### Material for this task:

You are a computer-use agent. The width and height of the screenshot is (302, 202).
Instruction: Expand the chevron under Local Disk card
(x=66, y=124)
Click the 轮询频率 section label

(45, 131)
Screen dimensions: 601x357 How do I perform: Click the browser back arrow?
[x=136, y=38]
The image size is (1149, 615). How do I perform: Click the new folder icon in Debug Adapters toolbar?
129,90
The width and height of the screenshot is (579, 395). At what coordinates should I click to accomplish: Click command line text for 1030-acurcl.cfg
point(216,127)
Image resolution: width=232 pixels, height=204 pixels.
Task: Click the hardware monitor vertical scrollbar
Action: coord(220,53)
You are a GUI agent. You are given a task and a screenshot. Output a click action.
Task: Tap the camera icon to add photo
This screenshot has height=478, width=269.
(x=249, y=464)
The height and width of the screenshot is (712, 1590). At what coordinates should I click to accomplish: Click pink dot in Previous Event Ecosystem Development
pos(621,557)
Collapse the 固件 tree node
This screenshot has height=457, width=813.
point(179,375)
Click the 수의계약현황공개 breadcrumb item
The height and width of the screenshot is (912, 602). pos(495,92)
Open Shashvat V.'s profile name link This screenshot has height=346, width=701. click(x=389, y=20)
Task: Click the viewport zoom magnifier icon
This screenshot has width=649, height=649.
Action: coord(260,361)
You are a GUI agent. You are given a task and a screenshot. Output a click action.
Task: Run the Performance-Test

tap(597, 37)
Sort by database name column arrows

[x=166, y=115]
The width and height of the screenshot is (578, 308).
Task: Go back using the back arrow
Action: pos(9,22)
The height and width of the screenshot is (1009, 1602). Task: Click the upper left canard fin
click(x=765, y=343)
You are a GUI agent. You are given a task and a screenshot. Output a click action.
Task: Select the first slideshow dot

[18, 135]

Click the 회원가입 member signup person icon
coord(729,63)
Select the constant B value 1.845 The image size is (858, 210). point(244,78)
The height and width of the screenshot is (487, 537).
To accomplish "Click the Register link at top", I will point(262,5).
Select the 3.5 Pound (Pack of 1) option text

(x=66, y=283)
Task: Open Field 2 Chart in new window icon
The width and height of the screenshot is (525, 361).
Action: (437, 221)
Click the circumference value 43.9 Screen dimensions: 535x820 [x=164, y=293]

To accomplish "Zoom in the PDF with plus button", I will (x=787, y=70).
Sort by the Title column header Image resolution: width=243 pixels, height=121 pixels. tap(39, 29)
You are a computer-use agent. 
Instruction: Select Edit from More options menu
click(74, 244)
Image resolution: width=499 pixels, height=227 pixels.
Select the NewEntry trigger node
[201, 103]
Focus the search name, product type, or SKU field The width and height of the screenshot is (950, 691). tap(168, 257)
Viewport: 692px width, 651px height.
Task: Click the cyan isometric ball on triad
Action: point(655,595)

### Exercise:
Reproduce all of the material above word for word, keeping every line in its original order.

### Result for this task:
You are a computer-use agent. The width and height of the screenshot is (302, 202).
Instruction: Expand the chevron under Local Disk card
(x=66, y=124)
Click the 轮询频率 section label

(45, 131)
Screen dimensions: 601x357 How do I perform: Click the browser back arrow?
[x=136, y=38]
The image size is (1149, 615). How do I perform: Click the new folder icon in Debug Adapters toolbar?
129,90
The width and height of the screenshot is (579, 395). At what coordinates should I click to accomplish: Click command line text for 1030-acurcl.cfg
point(216,127)
Image resolution: width=232 pixels, height=204 pixels.
Task: Click the hardware monitor vertical scrollbar
Action: coord(220,53)
You are a GUI agent. You are given a task and a screenshot. Output a click action.
Task: Tap the camera icon to add photo
This screenshot has height=478, width=269.
(x=249, y=464)
The height and width of the screenshot is (712, 1590). At what coordinates should I click to accomplish: Click pink dot in Previous Event Ecosystem Development
pos(621,557)
Collapse the 固件 tree node
This screenshot has height=457, width=813.
point(179,375)
Click the 수의계약현황공개 breadcrumb item
The height and width of the screenshot is (912, 602). pos(495,92)
Open Shashvat V.'s profile name link This screenshot has height=346, width=701. click(x=389, y=20)
Task: Click the viewport zoom magnifier icon
This screenshot has width=649, height=649.
Action: coord(260,361)
You are a GUI agent. You are given a task and a screenshot. Output a click action.
Task: Run the Performance-Test

tap(597, 37)
Sort by database name column arrows

[x=166, y=115]
The width and height of the screenshot is (578, 308).
Task: Go back using the back arrow
Action: pos(9,22)
The height and width of the screenshot is (1009, 1602). Task: Click the upper left canard fin
click(x=765, y=343)
You are a GUI agent. You are given a task and a screenshot. Output a click action.
Task: Select the first slideshow dot

[18, 135]

Click the 회원가입 member signup person icon
coord(729,63)
Select the constant B value 1.845 The image size is (858, 210). point(244,78)
The height and width of the screenshot is (487, 537).
To accomplish "Click the Register link at top", I will point(262,5).
Select the 3.5 Pound (Pack of 1) option text

(x=66, y=283)
Task: Open Field 2 Chart in new window icon
The width and height of the screenshot is (525, 361).
Action: (437, 221)
Click the circumference value 43.9 Screen dimensions: 535x820 [x=164, y=293]

To accomplish "Zoom in the PDF with plus button", I will (x=787, y=70).
Sort by the Title column header Image resolution: width=243 pixels, height=121 pixels. tap(39, 29)
You are a computer-use agent. 
Instruction: Select Edit from More options menu
click(74, 244)
Image resolution: width=499 pixels, height=227 pixels.
Select the NewEntry trigger node
[201, 103]
Focus the search name, product type, or SKU field The width and height of the screenshot is (950, 691). tap(168, 257)
Viewport: 692px width, 651px height.
Task: Click the cyan isometric ball on triad
Action: point(655,595)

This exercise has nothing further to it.